# [Document text]

125 million workers in Asia-Pacific at risk of unemployment
Currently, more than 4 out of 5 people (81%) in the global workforce of 3.3 billion are affected by full or partial workplace closures because of COVID-19. If the pandemic drags on without adequate measures being taken, 6.7% of working hours globally, or equivalent to 195 million full-time workers, will be wiped out in the second quarter of 2020, warned the International Labour Organisation (ILO) in a new report.
“Workers and businesses are facing catastrophe, in both developed and developing economies,” said Guy Ryder, ILO’s director-general. “we have to move fast, decisively, and together. The right and urgent measures could make the difference between survival and collapse.”
Asia-Pacific is expected to be worst affected, with 125 million full-time workers facing the prospect of unemployment. Europe is projected to lose 12 million full-time jobs, with Arab states accounting for 5 million full-time workers.
Huge losses are expected across different income groups but especially in upper-middle income countries (7%, 100 million full-time workers), while the sectors deemed most at risk include accommodation and food services, manufacturing, retail, as well as business and administrative activities.

Saved data entries
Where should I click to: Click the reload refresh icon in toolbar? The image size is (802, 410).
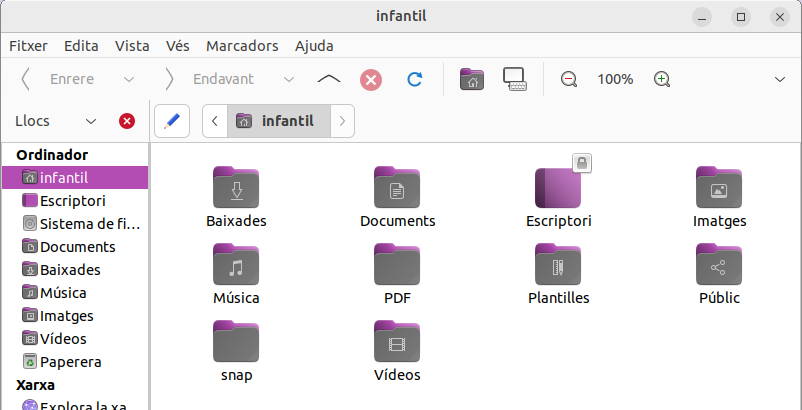coord(414,79)
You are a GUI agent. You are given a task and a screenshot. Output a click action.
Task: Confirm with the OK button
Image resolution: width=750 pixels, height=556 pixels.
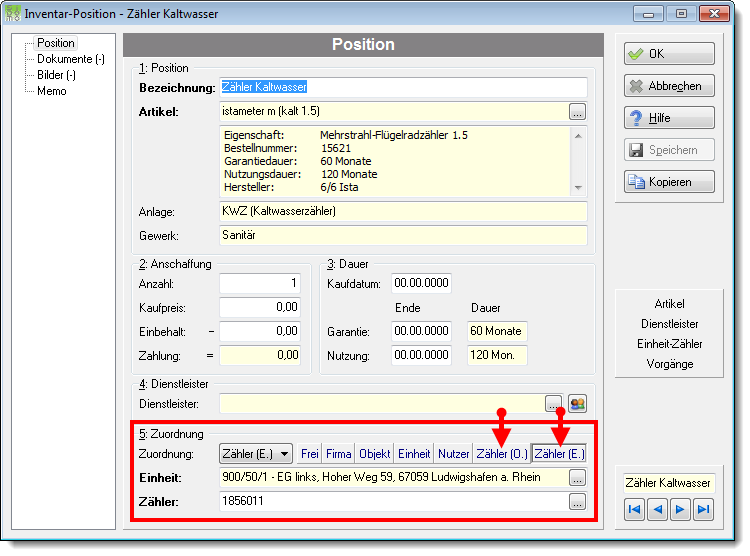[x=669, y=54]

# [Task requirements]
**a)** According to the article on COVID-19 job losses, which sectors are most at risk? List each one.
**b)** Write out the part of the article on COVID-19 job losses that opens with the words containing "Asia-Pacific is expected" and closes with "million full-time workers.".
**c)** Extend the article on COVID-19 job losses by writing what comes after its last sentence.

# [Your responses]
**a)** Accommodation and food services; manufacturing; retail; business and administrative activities.

**b)**
Asia-Pacific is expected to be worst affected, with 125 million full-time workers facing the prospect of unemployment. Europe is projected to lose 12 million full-time jobs, with Arab states accounting for 5 million full-time workers.

**c)**
Calling this “the greatest test for international cooperation in more than 75 years,” the ILO’s Ryder warned of a domino effect around the world. “If one country fails, then we all fail. We must find solutions that help all segments of our global society, particularly those that are most vulnerable or least able to help themselves.”
The ILO report estimated that 1.25 billion workers are currently employed in the sectors identified as being at high risk of “drastic and devastating” increases in layoffs and reductions in wages and working hours. Many are in low-paid, low-skilled jobs, where a sudden loss of income can be crippling.
Urging governments around the world to implement measures that can limit COVID-19’s immediate and long-term impact, Ryder concluded, “The choices we make today will directly affect the way this crisis unfolds and so, the lives of billions of people. We must aim to build back better so that our new systems are safer, fairer and more sustainable than those that allowed this crisis to happen.”